Johnson et al, from the Mayo Clinic Windland Smith Rice Sudden Death Genomics Laboratory, shed some light on this problem. Potassium channels, expressed all over myocardium, smooth muscle and the nervous system, are responsible for adequate repolarization and restoring resting potentials in membranes of myocites as well as neurons. Channelopathies affecting potassium channel subunits have been involved in the pathogenesis of both cardiac arrhythmias, including long QT syndrome (LQTS), and epileptic seizures. Although different subtypes of potassium channels are expressed in different cell populations, some populations share the same subtypes. Among them, the gene KCNH2, responsible for type 2 long QT syndrome (LQT2), was cloned originally from the hippocampus and encodes a potassium channel active in hippocampal astrocytes as well as myocardial tissue. Therefore, mutations in this gene could be responsible for seizures as well as torsades de pointes, the cardiac arrhythmia commonly associated with LQTS, while on the contrary, mutations in other potassium channel genes should not be associated with an epilepsy phenotype. To test this hypothesis the authors analyzed clinical histories of 343 unrelated consecutive patients with LQTS searching for evidence of epilepsy in them or in first degree relatives. Their results support this hypothesis: A positive seizure phenotype was recorded in nearly half (36/77) of the patients with LQT2 compared to only 16/72 (22%) with LQT1, 7/28 (25%) with LQT3, and 15/70 (21%) with LQTS not associated with mutations in potassium channel genes. Nearly one in every five patients with LQT2 had been treated with antiepileptic drugs, compared to only one out of 20 patients with LQT1 and none of the 28 patients with LQT3.

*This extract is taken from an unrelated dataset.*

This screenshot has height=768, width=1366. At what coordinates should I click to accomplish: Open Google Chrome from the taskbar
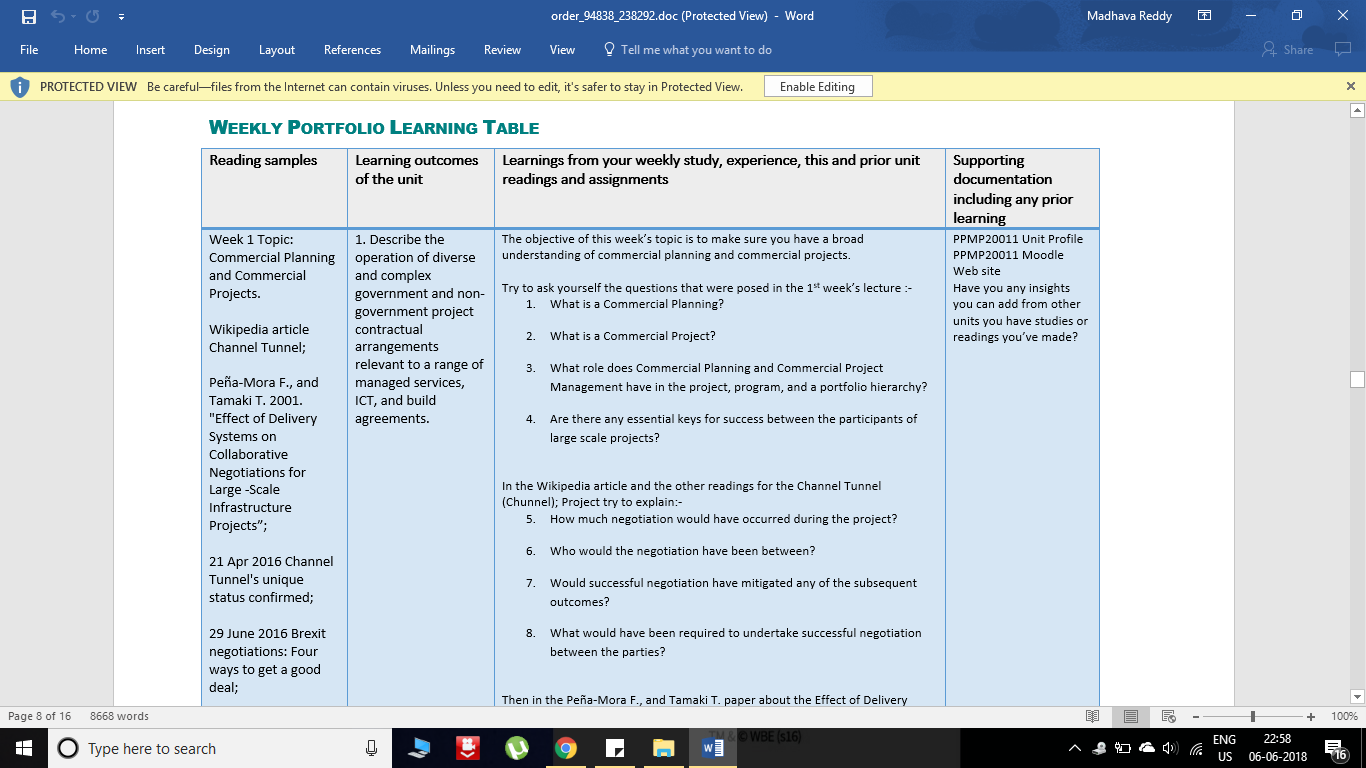(x=566, y=748)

So far seizures in patients with LQTS have been viewed as the effect of recurrent cerebral hypoperfusion, caused by the torsades de pointes. However, this new observation shows that a direct relationship with the mutation is a plausible alternative explanation. KCNH2-encoded potassium channels are involved in potassium homeostasis in hippocampal glia, and subsequently in maintaining a normal potassium homeosthasis in the extraneural space. Potassium homeosthasis is fundamental in the prevention of epileptiform activity in the hippocampus, therefore a direct relationship among the mutated gene and the occurrence of seizures and epilepsy is a likely explanation for the coexistence of seizures and torsades de pointes in LQT2. The relevance of this study goes further than explaining an interesting association. Since several antiepileptic drugs, such as carbamazepine, phenobarbital and phenytoin are associated with drug induced torsades de pointes, special attention might be necessary in identifying patients with KCNH2 mutations, because they might be at higher risk of developing cardiac dysrhythmias. It is not clear at this point how this patients could be identified, in the absence of clinically validated genetic testing. However, insisting in the importance of an ECG in the evaluation of patients with seizures might have an important effect in the identification of patients at risk. Likewise, obtaining an EEG in patients with non-structural arrhythmia and LQTS should also be encouraged. These should be accompanied by careful analysis of past or family history for syncope in patients with seizures, and past or family history of seizures in patients with syncope. Not only neurologists should look at the heart in patients with neurological diseases, but also cardiologists should look at the brain in patients with certain cardiopathies.
Antonio Gil-Nagel is chair of the EFNS Scientist Panel on Epilepsy and working at the Department of Neurology and the Epilepsy Program of the Hospital Ruber Internacional in Madrid, Spain.